On 5 June 2014 13:37, <K.Morgan@iaea.org> wrote:
> Hi Greg-
>
> Thanks for the feedback. Changing the subject though to more adequately
> reflect what you discussed, which IMO is an important point, namely:
>
> Is it the responsibility of h2 to fix security vulnerabilities in TLS?
>
> You make a good argument that the answer is no. The very purpose of
> protocol layering is separation of concerns. In other words, the security
> protocol, in this case TLS, should be secure (or patched if it isn't) - the
> underlying protocol shouldn't have to worry about it.
>
> Nobody should ever be concerned about whether their bank is using the
> "right" h2 implementation - eg one that uses constant time string
> comparison functions.
>
>
I really feel like these CT string functions are a bit of a strawman.

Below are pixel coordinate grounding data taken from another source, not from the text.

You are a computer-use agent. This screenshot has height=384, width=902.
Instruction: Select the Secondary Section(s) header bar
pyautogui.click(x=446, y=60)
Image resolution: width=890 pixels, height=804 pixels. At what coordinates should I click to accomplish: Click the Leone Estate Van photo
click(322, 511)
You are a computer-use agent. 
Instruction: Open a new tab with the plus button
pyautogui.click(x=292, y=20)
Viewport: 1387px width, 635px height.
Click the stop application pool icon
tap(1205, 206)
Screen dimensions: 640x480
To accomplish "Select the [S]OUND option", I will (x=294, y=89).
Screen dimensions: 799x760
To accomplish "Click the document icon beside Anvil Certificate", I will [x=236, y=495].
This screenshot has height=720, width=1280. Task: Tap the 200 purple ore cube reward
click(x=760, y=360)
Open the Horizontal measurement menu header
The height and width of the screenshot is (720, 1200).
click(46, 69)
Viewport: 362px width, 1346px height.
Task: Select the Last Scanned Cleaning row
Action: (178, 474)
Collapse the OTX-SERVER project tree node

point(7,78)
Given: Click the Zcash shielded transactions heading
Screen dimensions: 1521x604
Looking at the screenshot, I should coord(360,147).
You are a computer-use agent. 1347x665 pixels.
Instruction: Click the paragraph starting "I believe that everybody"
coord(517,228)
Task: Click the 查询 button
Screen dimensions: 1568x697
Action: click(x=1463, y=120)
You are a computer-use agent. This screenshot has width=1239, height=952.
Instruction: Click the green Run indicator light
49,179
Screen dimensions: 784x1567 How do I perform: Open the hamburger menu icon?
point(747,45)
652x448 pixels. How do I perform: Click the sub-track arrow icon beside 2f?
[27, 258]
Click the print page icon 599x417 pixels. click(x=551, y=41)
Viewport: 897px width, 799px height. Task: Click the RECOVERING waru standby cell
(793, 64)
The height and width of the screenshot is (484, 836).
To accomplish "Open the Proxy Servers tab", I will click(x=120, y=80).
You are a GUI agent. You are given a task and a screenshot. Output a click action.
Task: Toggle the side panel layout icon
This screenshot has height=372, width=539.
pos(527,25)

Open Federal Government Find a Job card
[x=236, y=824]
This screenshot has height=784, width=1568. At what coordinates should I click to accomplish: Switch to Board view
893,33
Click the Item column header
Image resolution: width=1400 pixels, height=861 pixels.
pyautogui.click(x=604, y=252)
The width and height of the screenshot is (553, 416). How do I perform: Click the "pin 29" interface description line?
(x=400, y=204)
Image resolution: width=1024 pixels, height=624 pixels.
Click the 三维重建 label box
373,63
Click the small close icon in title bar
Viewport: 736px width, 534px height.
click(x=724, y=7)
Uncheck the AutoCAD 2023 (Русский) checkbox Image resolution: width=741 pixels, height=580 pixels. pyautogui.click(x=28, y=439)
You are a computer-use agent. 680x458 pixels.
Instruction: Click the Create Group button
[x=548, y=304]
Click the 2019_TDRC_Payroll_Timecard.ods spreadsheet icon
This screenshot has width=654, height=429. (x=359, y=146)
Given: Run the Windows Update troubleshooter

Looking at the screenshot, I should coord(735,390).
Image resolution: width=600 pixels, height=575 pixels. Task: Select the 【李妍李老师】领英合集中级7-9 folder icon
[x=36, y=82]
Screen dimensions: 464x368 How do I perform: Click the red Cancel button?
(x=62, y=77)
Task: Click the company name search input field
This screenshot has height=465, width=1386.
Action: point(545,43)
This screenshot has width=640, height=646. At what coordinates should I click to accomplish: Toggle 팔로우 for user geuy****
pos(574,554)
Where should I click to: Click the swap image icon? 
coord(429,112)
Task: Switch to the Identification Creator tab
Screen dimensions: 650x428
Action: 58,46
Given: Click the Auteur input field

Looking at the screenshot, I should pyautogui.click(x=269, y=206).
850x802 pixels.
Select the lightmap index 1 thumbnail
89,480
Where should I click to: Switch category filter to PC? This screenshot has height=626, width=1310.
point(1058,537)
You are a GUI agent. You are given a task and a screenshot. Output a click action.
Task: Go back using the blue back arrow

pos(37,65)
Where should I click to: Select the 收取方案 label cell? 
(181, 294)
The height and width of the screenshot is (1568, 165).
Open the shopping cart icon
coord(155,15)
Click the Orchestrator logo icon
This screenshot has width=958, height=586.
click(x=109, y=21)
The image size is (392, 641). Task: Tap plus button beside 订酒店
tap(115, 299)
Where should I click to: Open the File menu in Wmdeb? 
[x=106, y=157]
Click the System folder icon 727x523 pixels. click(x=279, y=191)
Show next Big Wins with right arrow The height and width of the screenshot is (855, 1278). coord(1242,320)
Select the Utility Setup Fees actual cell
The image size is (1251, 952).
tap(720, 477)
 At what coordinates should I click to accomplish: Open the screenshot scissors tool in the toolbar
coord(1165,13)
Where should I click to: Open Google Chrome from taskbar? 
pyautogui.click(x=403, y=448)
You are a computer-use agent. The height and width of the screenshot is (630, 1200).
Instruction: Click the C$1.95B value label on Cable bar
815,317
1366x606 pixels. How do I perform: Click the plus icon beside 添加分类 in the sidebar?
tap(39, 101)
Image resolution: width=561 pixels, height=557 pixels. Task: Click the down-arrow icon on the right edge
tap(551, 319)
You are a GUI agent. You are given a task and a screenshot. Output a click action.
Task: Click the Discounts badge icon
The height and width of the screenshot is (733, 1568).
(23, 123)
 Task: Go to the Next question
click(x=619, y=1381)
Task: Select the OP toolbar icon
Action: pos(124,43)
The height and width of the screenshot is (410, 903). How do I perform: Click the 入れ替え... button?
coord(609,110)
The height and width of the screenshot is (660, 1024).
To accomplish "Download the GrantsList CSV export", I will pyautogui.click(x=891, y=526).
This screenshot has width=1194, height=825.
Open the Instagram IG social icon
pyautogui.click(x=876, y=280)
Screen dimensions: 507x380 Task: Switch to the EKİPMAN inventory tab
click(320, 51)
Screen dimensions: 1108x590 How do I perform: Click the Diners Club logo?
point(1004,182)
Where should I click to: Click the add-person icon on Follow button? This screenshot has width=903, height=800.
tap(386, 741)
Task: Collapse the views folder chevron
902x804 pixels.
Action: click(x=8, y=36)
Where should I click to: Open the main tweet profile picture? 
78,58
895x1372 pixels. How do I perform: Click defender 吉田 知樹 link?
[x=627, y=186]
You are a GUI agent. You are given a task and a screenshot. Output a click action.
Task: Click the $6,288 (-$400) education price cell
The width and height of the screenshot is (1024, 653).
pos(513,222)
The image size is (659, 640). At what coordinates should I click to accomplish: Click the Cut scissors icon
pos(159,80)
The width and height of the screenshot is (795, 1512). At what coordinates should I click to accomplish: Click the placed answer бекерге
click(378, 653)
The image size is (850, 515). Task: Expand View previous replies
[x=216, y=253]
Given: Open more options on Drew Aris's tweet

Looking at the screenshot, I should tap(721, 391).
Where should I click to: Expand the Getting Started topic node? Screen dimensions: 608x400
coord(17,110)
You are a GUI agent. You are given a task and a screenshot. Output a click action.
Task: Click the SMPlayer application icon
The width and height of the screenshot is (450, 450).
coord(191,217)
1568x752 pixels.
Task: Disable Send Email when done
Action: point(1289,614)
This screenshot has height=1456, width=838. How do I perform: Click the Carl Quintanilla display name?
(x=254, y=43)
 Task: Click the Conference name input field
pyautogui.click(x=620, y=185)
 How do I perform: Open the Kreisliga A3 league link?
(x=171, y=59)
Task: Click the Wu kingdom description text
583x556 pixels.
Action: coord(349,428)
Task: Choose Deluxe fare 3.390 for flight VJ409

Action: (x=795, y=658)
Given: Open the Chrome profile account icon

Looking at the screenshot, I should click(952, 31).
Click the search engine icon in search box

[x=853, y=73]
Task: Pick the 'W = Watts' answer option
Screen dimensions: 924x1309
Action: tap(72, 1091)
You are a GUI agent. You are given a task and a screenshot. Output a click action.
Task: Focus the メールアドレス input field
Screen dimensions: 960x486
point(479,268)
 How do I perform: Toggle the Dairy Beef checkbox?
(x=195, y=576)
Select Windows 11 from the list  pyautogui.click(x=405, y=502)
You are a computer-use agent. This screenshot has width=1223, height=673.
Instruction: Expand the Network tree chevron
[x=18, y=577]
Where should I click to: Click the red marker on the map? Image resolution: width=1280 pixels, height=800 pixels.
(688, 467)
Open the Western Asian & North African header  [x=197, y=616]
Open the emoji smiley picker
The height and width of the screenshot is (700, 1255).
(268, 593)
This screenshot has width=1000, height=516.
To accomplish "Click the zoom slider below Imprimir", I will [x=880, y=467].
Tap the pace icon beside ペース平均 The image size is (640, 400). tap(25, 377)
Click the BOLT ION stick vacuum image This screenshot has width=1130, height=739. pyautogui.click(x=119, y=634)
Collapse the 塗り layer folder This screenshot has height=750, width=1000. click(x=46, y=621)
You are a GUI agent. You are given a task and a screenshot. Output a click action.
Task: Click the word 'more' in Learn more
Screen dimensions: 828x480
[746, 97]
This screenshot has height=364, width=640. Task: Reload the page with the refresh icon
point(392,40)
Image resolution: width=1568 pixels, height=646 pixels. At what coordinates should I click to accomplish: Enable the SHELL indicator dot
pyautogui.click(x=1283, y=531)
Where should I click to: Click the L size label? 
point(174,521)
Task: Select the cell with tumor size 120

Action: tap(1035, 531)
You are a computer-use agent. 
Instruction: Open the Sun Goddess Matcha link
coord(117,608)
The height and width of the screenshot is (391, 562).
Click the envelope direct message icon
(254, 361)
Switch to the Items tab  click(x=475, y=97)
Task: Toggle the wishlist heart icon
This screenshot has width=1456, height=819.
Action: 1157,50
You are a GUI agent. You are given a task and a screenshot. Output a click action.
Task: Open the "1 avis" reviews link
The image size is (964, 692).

People are allowed to put whatever magic sauce and marketing buzzwords they
like in their implementations; if that helps drive adoption or gain market
share, then so be it.
Regarding padding: I don't quite understand the argument against allowing
it in the spec. If the h2 library's API makes frame padding options
available to the application, then the application, which has more chance
of knowing things like the provenance and value of the bytes, can choose to
obfuscate them. If the application doesn't use padding, or does so
improperly, does that count as a security failing of HTTP/2? Is it better
to make everyone never pad at this level?